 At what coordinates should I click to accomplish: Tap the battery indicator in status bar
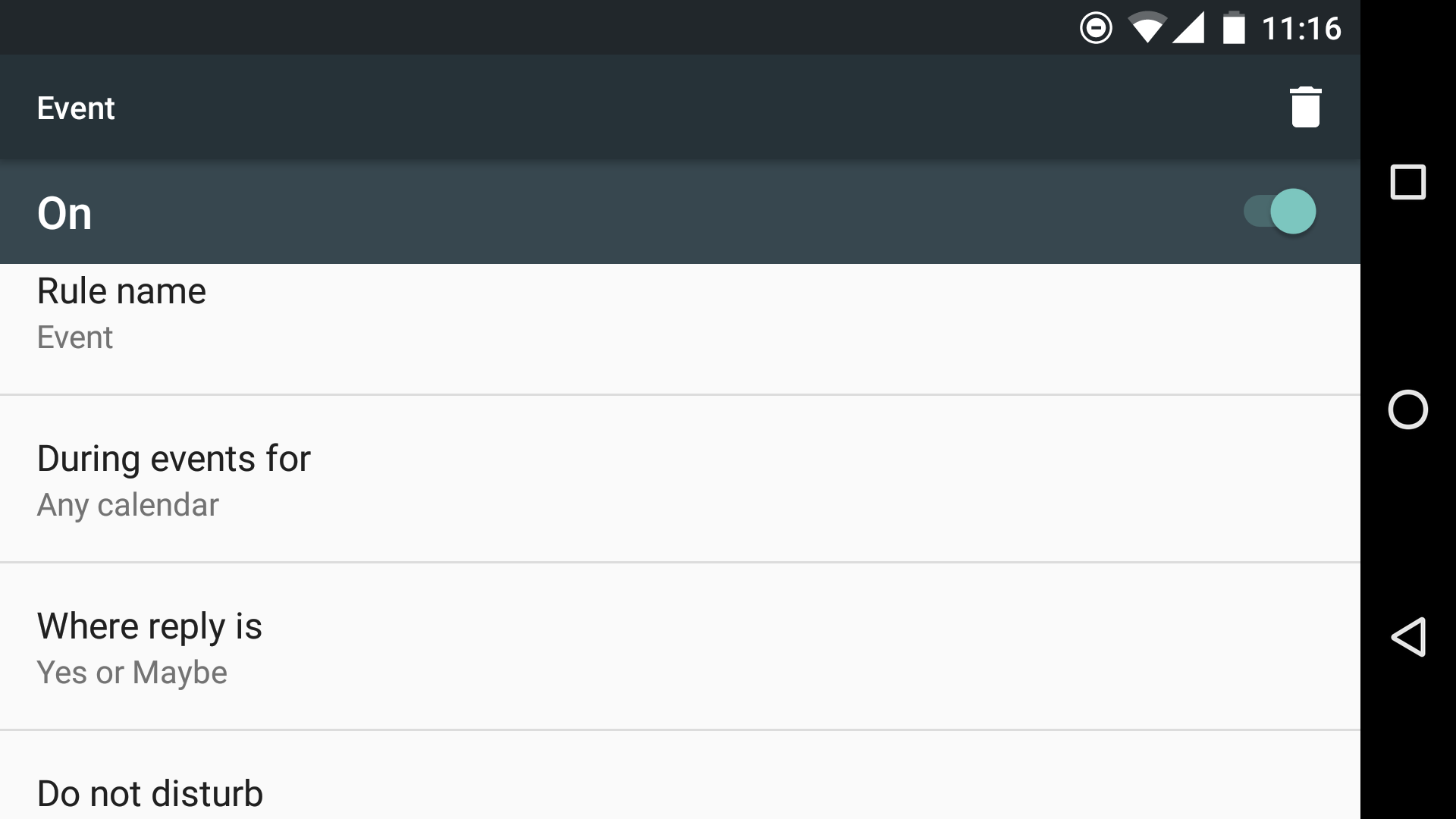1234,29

────────

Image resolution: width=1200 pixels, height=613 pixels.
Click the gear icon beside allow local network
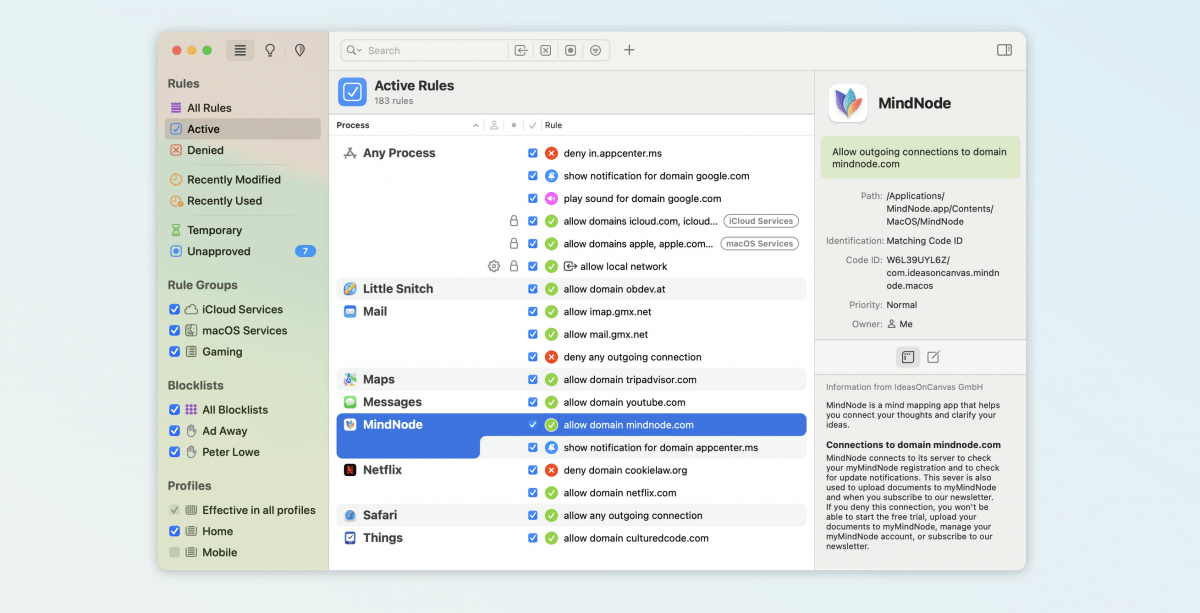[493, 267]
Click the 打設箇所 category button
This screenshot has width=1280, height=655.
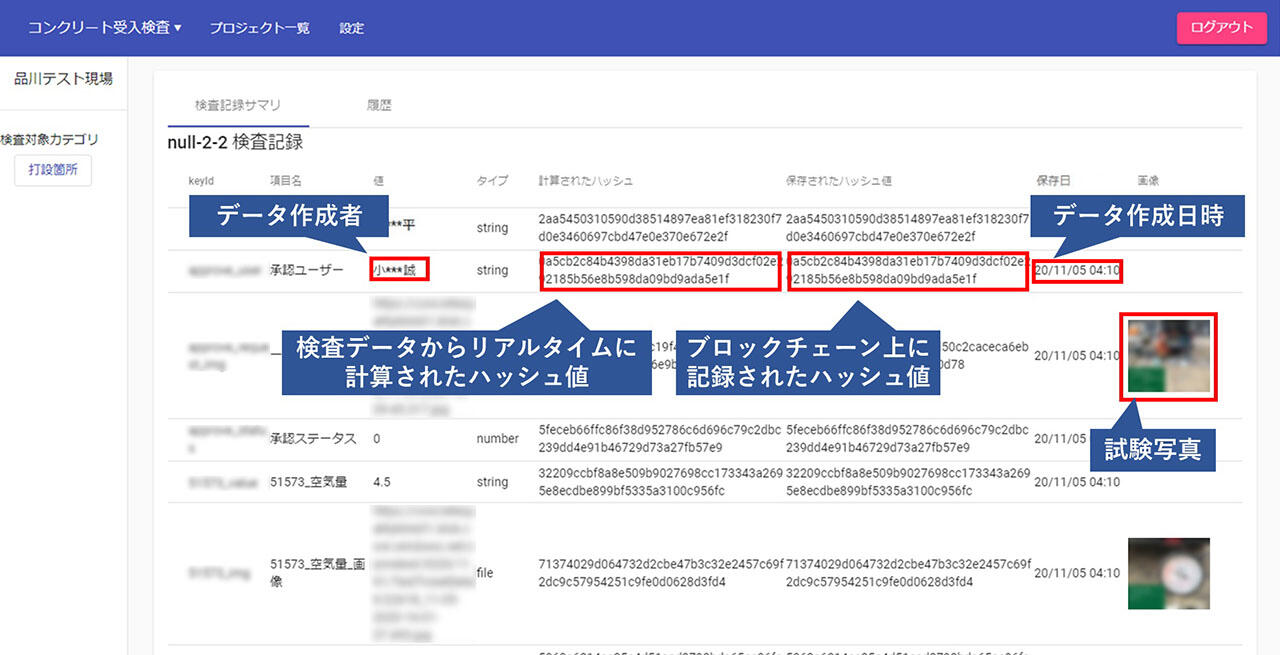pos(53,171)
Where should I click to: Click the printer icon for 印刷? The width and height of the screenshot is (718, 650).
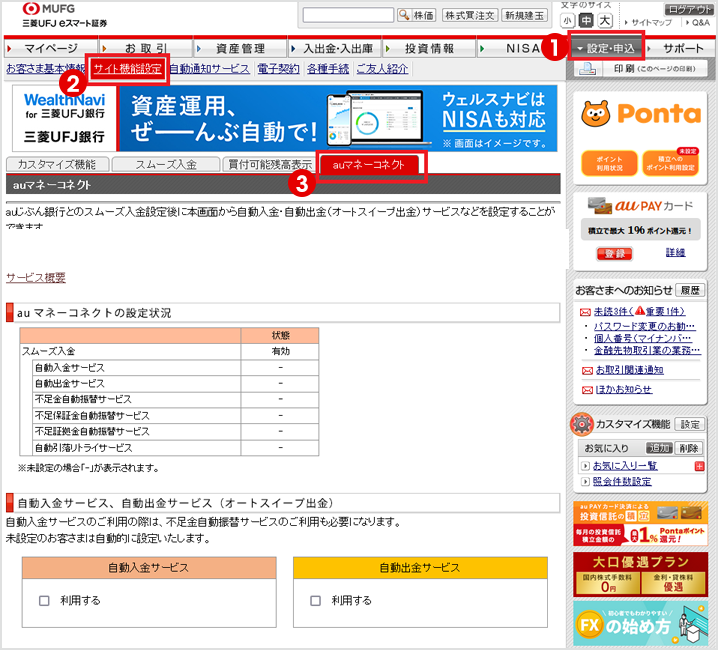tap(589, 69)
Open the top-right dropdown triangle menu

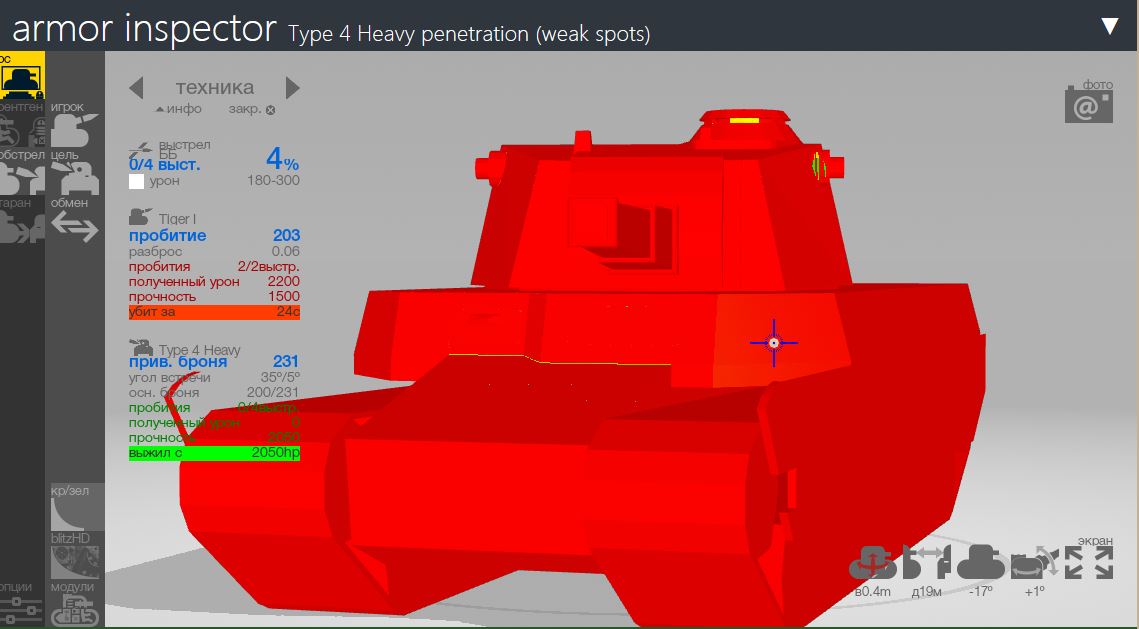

────────

__Written instruction__.
Please copy the rows from the line with "Click the 打設箇所 category button" to the line with "Open the top-right dropdown triangle menu", leaving out the pictures.

__Written answer__.
Click the 打設箇所 category button
This screenshot has width=1280, height=655.
pos(53,171)
Where should I click to: Click the printer icon for 印刷? The width and height of the screenshot is (718, 650).
tap(589, 69)
Open the top-right dropdown triangle menu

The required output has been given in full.